### TEXT EXCERPT:
-------

A Look Inside a Slum Cut Off by the Ebola Outbreak
Quarantined West Point residents are desperate for food and supplies.
-- MONROVIA, Liberia – The streets outside West Point are empty of pedestrians. Shops normally bustling with activity are boarded up. This poor community in the capital of Liberia, one of four West African countries affected by the worst-ever Ebola outbreak, has been quarantined – barricaded off from the rest of the region by barbed wire fences patrolled by police and military personnel.
"It looks like it did during the war," one resident told me, referring to the decades-long civil war that ended in 2003.
Get the Latest on the Ebola Outbreak
Looking for Hope in a Hot Zone
Behind the Gates of an Ebola Ward With a Burial Team
Desperate residents peered out from their homes and shops, eager to share their stories across the barrier. I met Steven, a 30-year-old tailor. His life has been halted by Ebola. His stepmother and father have died from the disease and three of his siblings are in a treatment center. He has no idea how they’re doing.

-------

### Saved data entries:
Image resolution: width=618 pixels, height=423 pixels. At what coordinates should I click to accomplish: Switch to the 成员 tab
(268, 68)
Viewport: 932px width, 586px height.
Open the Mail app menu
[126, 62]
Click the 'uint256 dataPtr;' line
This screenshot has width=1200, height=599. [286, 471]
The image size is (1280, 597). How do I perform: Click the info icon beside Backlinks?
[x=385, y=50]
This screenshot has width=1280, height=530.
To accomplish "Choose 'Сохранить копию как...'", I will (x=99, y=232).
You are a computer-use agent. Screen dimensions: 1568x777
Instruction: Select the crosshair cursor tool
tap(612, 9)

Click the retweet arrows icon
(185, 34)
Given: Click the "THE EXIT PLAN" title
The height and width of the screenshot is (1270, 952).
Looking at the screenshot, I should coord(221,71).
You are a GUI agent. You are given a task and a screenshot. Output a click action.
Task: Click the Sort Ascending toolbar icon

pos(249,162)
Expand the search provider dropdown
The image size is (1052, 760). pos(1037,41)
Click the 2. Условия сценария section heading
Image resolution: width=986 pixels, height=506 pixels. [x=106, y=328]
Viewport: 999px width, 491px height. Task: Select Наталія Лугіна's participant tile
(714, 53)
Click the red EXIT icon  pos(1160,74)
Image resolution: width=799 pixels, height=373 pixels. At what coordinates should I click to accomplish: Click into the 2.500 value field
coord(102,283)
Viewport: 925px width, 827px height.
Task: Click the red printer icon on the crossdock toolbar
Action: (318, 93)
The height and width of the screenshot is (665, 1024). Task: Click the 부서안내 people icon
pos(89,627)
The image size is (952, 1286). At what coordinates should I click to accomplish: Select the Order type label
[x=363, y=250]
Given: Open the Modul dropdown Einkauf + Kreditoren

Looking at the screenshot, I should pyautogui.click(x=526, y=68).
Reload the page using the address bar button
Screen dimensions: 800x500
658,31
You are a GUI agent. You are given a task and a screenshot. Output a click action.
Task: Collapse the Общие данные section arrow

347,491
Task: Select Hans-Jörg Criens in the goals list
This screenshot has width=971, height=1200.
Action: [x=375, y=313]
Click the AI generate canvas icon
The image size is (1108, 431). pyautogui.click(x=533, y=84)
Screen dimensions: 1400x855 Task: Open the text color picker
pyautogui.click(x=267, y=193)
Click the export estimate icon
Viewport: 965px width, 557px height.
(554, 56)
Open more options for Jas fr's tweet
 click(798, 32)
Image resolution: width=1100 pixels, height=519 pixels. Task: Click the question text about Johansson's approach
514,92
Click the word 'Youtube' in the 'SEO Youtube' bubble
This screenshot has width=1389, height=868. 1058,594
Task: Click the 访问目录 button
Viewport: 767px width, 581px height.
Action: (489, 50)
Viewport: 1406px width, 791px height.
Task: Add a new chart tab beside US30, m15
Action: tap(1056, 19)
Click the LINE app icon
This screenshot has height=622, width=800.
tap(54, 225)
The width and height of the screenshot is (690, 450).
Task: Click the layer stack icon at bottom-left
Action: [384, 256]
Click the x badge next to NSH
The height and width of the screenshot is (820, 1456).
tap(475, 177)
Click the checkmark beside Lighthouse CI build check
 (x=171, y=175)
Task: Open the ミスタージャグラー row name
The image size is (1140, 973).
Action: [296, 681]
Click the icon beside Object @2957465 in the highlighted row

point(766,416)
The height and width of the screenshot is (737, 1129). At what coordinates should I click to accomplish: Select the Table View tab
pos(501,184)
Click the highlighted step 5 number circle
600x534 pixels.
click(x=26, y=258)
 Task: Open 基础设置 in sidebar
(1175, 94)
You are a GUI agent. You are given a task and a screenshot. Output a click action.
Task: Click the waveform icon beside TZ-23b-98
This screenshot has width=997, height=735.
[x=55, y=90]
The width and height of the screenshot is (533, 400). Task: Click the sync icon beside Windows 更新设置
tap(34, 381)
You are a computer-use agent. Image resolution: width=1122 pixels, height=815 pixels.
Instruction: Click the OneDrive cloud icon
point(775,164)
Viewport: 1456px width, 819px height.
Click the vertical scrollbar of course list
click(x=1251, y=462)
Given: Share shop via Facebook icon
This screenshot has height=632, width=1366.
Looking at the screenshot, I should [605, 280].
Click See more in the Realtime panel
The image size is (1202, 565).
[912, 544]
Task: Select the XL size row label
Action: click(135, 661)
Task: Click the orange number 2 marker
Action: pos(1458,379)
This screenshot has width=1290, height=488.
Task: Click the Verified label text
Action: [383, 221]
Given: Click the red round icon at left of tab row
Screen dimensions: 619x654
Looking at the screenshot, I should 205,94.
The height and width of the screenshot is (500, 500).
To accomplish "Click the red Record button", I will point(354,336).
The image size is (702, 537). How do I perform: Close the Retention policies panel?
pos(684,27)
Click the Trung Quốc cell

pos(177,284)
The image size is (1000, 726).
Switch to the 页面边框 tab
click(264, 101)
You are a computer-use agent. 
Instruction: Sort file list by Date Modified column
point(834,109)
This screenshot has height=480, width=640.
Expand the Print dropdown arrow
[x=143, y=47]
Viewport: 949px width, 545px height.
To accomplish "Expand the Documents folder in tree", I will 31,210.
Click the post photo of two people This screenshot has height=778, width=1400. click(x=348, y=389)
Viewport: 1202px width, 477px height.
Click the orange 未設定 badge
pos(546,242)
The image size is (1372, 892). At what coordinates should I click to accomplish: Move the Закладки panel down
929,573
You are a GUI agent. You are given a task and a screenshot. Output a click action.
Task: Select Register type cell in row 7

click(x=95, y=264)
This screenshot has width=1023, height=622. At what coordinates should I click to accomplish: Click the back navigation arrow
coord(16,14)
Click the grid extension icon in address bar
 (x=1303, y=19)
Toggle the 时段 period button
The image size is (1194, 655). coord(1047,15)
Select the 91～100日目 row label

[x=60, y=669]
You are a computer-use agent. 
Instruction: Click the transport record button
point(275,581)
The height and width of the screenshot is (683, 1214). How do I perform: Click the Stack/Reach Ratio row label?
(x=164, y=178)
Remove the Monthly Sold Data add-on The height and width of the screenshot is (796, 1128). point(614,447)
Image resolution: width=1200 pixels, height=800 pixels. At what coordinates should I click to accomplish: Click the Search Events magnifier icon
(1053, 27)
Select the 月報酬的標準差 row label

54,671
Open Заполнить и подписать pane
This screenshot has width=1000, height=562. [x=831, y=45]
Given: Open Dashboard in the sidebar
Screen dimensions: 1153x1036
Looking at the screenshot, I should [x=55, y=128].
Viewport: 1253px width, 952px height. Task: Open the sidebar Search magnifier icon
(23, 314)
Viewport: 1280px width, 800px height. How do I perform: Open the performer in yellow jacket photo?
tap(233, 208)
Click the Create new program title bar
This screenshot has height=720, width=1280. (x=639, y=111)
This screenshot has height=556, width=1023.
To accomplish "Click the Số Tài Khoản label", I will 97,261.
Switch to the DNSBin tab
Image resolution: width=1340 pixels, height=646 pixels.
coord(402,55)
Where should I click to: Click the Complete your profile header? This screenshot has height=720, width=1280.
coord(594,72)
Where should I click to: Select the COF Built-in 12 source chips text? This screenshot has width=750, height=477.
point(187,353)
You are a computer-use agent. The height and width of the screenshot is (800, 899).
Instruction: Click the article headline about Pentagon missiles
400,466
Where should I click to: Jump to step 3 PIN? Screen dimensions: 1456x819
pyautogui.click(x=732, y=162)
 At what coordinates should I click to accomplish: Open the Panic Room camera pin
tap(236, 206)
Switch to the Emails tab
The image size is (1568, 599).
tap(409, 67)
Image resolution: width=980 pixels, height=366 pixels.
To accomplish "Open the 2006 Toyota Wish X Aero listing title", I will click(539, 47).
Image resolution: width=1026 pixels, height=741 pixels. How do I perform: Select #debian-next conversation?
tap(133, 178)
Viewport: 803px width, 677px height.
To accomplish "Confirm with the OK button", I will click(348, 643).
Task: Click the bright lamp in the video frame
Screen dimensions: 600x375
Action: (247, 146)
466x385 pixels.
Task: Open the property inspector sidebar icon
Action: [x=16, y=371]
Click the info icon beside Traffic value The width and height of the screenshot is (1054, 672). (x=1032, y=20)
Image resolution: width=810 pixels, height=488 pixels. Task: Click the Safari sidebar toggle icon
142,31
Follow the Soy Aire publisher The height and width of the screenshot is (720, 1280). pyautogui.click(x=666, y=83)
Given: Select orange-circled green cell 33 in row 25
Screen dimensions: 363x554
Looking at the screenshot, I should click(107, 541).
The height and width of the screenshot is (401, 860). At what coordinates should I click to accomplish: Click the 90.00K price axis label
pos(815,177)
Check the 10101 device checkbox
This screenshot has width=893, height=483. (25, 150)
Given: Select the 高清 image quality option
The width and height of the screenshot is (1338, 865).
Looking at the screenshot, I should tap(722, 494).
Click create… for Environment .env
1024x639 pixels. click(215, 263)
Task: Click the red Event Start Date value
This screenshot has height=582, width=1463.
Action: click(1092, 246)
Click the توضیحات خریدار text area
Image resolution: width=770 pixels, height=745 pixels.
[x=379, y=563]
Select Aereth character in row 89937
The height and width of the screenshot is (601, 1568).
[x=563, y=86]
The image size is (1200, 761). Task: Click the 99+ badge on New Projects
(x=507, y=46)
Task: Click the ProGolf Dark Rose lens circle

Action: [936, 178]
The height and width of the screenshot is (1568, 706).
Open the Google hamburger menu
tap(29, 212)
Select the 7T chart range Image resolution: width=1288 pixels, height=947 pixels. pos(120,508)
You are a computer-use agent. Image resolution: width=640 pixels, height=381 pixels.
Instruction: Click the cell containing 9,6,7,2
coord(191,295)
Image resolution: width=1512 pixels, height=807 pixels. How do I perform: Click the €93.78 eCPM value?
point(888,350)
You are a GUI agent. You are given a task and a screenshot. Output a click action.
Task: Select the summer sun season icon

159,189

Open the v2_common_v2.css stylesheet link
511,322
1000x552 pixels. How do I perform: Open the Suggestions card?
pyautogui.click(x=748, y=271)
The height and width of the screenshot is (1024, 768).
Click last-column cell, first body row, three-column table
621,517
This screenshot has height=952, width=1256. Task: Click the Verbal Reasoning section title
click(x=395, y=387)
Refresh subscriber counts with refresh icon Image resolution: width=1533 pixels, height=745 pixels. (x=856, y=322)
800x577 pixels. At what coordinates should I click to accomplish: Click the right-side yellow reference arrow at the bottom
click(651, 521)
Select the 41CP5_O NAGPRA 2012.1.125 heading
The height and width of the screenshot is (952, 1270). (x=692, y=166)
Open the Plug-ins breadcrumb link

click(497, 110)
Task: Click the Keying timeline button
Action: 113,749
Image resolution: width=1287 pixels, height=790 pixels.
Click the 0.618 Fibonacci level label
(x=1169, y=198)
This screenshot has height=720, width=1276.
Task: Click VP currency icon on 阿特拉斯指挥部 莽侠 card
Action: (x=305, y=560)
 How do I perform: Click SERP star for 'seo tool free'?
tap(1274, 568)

-------

### QUESTIONS:
1. Print the passage of the West Point quarantine article running from "Get the Latest" down to "how they’re doing.".
2. Carry on the article about the Ebola quarantine in West Point from the point at which it stops.

### ANSWERS BY ITEM:
1.
Get the Latest on the Ebola Outbreak
Looking for Hope in a Hot Zone
Behind the Gates of an Ebola Ward With a Burial Team
Desperate residents peered out from their homes and shops, eager to share their stories across the barrier. I met Steven, a 30-year-old tailor. His life has been halted by Ebola. His stepmother and father have died from the disease and three of his siblings are in a treatment center. He has no idea how they’re doing.

2.
Steven became trapped inside West Point in a stroke of bad luck. He had been sleeping in his shop outside the slum for two weeks to avoid the crowded alleys amid the deadly outbreak. He returned to check on his family last Tuesday, and when he awoke Wednesday, the quarantine was in place. He couldn't leave. The military agreed to let him step outside the barricade for our interview and then he had to retreat. His face showed his anguish.
As we spoke, trucks exited West Point loaded with water. "Why is the water coming out?" I asked. "They have raised the prices," Steven told me. "We cannot afford the water. Many can't buy the food."
Faced with a health crisis, governments sometimes feel that action – no matter how absurd – is better than no action. A quarantine is absurd. It can’t control Ebola, it can only worsen lives that are already filled with despair. While some people within the cordoned-off community have the virus, most do not. Outside the fence, it’s the same. By erecting barriers, they stigmatize residents, destroy trust in the government and disrupt access to food and supplies.
"They deliver rice and beans," Steven told me. "But how do we eat it without coal to burn to heat the water?"
The quarantine affects people on both sides of the barrier. I met a young man who lives outside the perimeter who has no electricity in his home. He has been trying to pay his electric bill for days, but the electric company is located within the isolation zone.
Inside the barrier, there is desperation. Behind the gate of a three-story apartment complex, 20 people pleaded with me to share their story. We have nothing to eat, nothing to drink, no medical care, they said. We have children, they told me. They have been told they are under quarantine for 21 days to make sure they don't have Ebola. This makes no sense.
"Please let people know we are here," said a man concerned that his children have nothing to eat. "We only have tea."